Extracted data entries
::::

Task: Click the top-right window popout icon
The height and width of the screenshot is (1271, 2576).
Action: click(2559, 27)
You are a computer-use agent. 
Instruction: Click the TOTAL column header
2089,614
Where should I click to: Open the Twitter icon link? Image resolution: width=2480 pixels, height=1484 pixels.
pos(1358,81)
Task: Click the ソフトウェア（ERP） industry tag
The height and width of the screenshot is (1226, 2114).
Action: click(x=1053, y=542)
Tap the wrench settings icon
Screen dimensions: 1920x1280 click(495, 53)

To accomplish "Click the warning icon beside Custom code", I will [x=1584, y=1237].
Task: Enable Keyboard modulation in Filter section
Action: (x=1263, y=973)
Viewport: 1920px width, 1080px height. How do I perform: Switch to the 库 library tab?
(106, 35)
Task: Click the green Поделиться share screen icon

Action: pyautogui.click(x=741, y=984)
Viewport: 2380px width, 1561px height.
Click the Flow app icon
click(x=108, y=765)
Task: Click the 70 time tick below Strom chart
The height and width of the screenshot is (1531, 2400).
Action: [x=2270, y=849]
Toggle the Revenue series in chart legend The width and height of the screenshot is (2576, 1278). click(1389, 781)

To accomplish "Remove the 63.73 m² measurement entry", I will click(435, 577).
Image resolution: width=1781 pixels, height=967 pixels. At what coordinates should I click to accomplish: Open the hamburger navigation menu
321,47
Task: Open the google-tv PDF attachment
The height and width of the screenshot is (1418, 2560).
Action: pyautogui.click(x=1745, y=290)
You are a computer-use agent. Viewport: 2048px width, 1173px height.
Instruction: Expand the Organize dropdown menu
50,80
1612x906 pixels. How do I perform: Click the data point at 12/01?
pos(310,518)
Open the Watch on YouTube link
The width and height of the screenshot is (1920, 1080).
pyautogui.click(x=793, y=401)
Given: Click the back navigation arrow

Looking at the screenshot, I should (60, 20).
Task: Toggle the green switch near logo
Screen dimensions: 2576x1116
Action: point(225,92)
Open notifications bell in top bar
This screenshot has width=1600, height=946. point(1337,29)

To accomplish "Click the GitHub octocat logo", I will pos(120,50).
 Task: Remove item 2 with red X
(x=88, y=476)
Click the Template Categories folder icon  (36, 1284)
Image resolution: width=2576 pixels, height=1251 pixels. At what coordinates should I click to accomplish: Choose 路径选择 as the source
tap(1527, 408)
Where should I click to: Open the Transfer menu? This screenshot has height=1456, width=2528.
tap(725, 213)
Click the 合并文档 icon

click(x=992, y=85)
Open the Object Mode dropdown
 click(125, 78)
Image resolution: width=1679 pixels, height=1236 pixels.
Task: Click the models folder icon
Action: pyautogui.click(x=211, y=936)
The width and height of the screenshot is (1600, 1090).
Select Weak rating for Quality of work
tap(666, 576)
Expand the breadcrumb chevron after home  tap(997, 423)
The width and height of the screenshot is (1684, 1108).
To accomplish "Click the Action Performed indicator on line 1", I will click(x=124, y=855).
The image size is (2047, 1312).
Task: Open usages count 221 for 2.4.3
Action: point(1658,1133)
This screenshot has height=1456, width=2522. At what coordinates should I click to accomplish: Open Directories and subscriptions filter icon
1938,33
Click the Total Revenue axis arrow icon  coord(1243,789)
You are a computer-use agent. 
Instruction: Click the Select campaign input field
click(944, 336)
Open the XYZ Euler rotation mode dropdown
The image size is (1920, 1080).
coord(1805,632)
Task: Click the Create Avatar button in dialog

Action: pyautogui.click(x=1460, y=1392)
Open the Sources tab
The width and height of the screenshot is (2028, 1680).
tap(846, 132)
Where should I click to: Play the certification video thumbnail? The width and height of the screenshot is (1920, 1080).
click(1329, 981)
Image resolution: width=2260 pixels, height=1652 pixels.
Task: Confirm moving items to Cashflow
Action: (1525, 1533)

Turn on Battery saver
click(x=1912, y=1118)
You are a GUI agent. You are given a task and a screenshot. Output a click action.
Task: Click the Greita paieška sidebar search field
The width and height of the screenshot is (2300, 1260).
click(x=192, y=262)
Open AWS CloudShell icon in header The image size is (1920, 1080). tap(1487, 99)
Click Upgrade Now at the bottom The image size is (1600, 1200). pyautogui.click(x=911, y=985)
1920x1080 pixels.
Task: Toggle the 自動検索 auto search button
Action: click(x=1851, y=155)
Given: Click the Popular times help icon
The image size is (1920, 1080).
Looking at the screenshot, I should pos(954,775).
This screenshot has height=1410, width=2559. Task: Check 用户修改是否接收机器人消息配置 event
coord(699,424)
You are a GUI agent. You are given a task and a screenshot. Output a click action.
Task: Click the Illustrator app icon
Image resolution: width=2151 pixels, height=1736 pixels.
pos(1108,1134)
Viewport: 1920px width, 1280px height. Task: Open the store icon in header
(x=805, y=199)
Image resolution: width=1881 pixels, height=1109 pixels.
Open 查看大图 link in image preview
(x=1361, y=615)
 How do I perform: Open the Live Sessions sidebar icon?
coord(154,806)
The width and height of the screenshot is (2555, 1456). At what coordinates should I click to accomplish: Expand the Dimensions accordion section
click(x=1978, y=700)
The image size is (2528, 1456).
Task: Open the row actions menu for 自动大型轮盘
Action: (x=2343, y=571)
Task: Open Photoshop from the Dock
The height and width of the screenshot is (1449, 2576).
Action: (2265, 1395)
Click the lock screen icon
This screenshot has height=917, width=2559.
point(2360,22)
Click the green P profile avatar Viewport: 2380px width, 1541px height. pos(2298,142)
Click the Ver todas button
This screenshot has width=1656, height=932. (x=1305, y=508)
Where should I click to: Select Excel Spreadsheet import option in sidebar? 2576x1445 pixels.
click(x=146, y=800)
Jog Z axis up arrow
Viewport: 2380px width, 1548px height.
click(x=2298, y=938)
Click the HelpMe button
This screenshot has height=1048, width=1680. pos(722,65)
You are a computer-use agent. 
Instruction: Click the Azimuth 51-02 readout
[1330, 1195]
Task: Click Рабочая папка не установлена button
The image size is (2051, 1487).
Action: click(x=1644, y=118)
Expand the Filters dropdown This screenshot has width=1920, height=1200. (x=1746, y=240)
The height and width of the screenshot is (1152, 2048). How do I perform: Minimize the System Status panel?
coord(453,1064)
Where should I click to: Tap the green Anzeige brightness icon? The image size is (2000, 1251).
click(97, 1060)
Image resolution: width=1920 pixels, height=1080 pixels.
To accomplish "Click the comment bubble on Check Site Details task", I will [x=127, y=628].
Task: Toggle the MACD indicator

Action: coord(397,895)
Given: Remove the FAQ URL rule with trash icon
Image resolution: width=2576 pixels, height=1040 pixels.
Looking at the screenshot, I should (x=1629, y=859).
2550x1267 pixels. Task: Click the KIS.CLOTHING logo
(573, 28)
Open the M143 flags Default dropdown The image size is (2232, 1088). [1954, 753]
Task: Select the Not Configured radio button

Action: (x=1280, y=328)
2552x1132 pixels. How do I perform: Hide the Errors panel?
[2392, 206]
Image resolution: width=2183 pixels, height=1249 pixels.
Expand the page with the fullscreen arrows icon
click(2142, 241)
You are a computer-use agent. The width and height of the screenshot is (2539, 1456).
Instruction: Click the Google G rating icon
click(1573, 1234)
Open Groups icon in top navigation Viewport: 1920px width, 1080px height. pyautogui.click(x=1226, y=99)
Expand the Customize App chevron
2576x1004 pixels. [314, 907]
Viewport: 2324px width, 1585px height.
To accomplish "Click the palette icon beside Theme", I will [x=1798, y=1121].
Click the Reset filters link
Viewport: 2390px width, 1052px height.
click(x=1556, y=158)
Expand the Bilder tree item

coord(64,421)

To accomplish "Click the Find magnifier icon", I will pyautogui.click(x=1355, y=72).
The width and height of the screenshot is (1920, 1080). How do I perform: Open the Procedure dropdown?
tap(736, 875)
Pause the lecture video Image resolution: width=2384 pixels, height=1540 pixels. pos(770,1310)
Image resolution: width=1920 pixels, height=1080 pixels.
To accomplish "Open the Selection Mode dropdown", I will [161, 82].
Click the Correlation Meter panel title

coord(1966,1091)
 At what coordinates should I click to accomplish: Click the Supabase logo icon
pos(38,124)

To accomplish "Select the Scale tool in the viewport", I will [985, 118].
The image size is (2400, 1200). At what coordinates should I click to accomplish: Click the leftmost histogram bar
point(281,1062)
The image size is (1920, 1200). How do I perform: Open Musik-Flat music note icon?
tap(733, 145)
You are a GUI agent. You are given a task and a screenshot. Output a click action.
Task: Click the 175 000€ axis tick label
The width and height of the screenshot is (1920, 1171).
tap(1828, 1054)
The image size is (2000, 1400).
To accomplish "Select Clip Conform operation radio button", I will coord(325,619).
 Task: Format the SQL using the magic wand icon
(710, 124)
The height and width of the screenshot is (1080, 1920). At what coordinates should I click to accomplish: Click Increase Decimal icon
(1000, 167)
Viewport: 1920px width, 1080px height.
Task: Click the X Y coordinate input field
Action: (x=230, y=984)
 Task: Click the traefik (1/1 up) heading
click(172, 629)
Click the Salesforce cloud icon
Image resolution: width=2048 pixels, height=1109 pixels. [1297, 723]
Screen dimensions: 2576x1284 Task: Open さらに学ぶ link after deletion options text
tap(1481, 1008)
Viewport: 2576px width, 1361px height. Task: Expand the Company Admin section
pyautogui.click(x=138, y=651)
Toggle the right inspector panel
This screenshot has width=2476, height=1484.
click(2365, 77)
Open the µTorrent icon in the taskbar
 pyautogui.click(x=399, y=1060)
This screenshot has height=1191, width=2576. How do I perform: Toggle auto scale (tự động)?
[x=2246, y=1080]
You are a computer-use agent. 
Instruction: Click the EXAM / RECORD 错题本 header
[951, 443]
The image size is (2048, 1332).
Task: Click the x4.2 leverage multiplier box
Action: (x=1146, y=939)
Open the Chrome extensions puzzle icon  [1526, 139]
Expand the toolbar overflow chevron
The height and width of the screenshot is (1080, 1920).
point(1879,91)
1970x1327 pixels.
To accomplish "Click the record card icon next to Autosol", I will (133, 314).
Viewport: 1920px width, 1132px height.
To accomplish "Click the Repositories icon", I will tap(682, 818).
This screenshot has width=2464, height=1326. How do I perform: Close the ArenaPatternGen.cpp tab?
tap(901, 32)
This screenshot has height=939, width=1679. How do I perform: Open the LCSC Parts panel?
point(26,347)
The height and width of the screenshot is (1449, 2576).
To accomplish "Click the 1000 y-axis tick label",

::::

Up to and including the line that contains "Task: Open the google-tv PDF attachment", restate word for word every line of the entries, starting from the first.

Task: Click the top-right window popout icon
The height and width of the screenshot is (1271, 2576).
Action: click(2559, 27)
You are a computer-use agent. 
Instruction: Click the TOTAL column header
2089,614
Where should I click to: Open the Twitter icon link? Image resolution: width=2480 pixels, height=1484 pixels.
pos(1358,81)
Task: Click the ソフトウェア（ERP） industry tag
The height and width of the screenshot is (1226, 2114).
Action: click(x=1053, y=542)
Tap the wrench settings icon
Screen dimensions: 1920x1280 click(495, 53)

To accomplish "Click the warning icon beside Custom code", I will [x=1584, y=1237].
Task: Enable Keyboard modulation in Filter section
Action: (x=1263, y=973)
Viewport: 1920px width, 1080px height. How do I perform: Switch to the 库 library tab?
(106, 35)
Task: Click the green Поделиться share screen icon

Action: pyautogui.click(x=741, y=984)
Viewport: 2380px width, 1561px height.
Click the Flow app icon
click(x=108, y=765)
Task: Click the 70 time tick below Strom chart
The height and width of the screenshot is (1531, 2400).
Action: [x=2270, y=849]
Toggle the Revenue series in chart legend The width and height of the screenshot is (2576, 1278). click(1389, 781)

To accomplish "Remove the 63.73 m² measurement entry", I will click(435, 577).
Image resolution: width=1781 pixels, height=967 pixels. At what coordinates should I click to accomplish: Open the hamburger navigation menu
321,47
Task: Open the google-tv PDF attachment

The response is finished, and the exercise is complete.